Taking the line that contains "At what coordinates" as the start and the last line of the data as the end, repeat exactly every line in that span, but no pictures.

(Stored items)
___

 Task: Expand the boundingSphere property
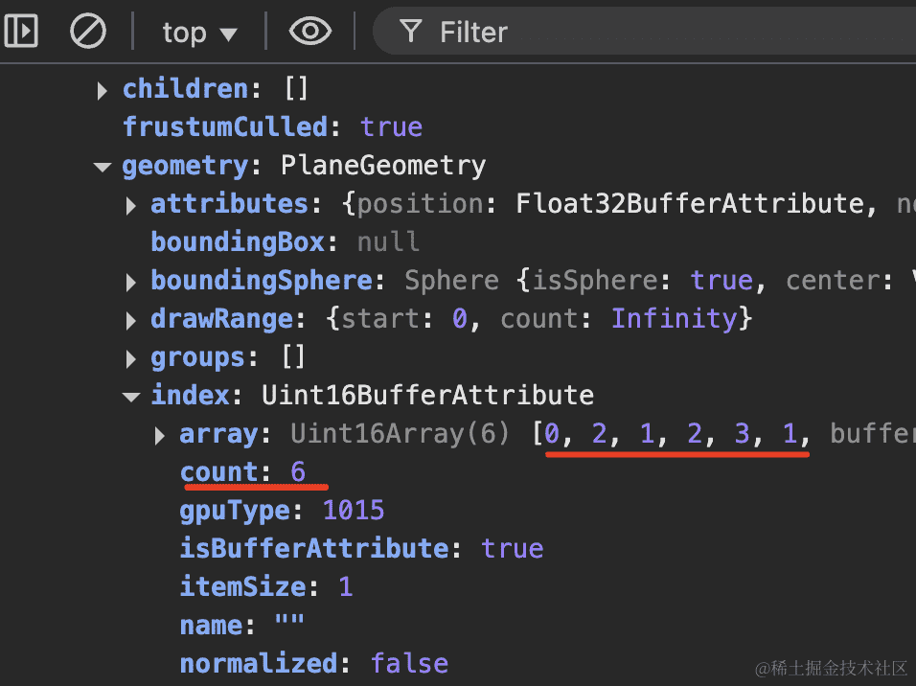click(x=131, y=282)
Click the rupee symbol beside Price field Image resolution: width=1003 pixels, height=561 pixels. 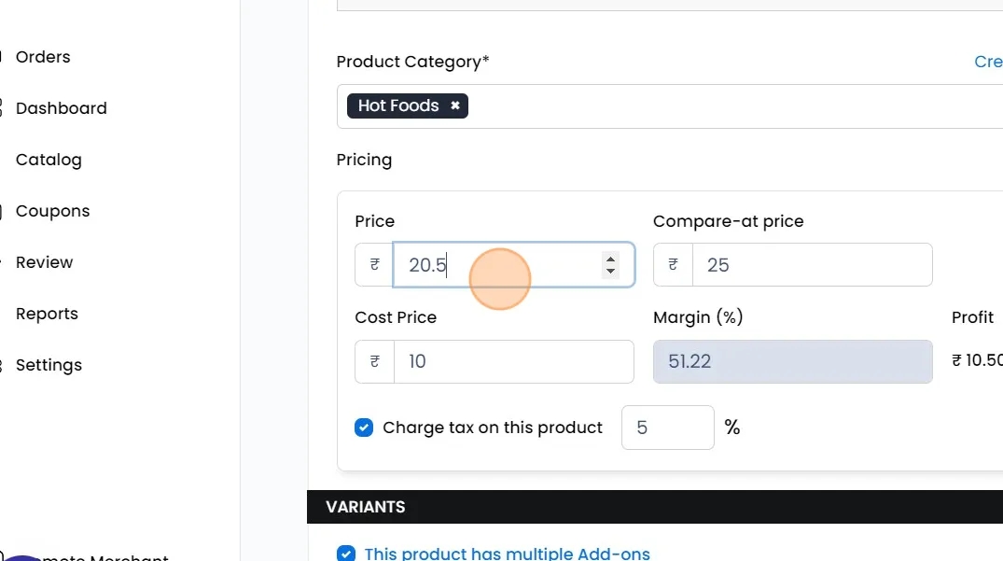[374, 265]
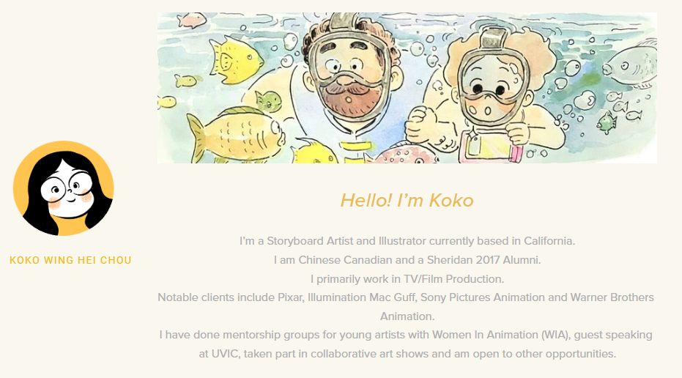Click the word Pixar in clients list

pos(290,297)
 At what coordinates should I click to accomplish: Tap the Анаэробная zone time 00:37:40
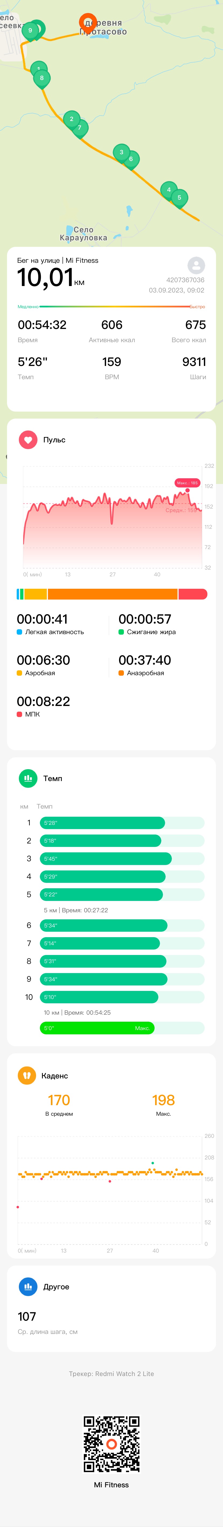point(145,660)
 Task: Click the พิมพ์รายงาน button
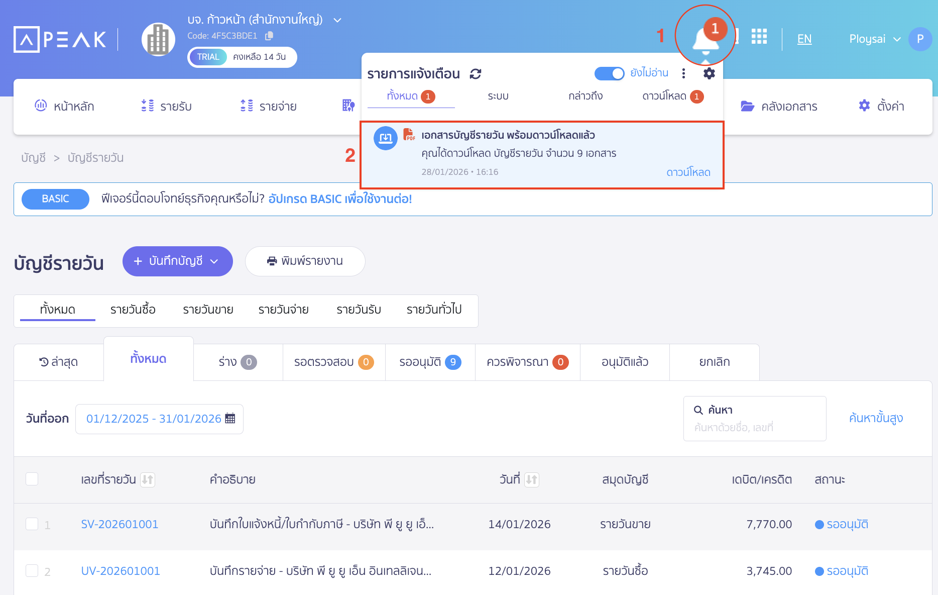pos(305,261)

___

(WRITTEN ANSWER)
 At what coordinates should I click to accomplish: Tap the Анаэробная zone time 00:37:40
point(145,660)
 Task: Click the พิมพ์รายงาน button
pos(305,261)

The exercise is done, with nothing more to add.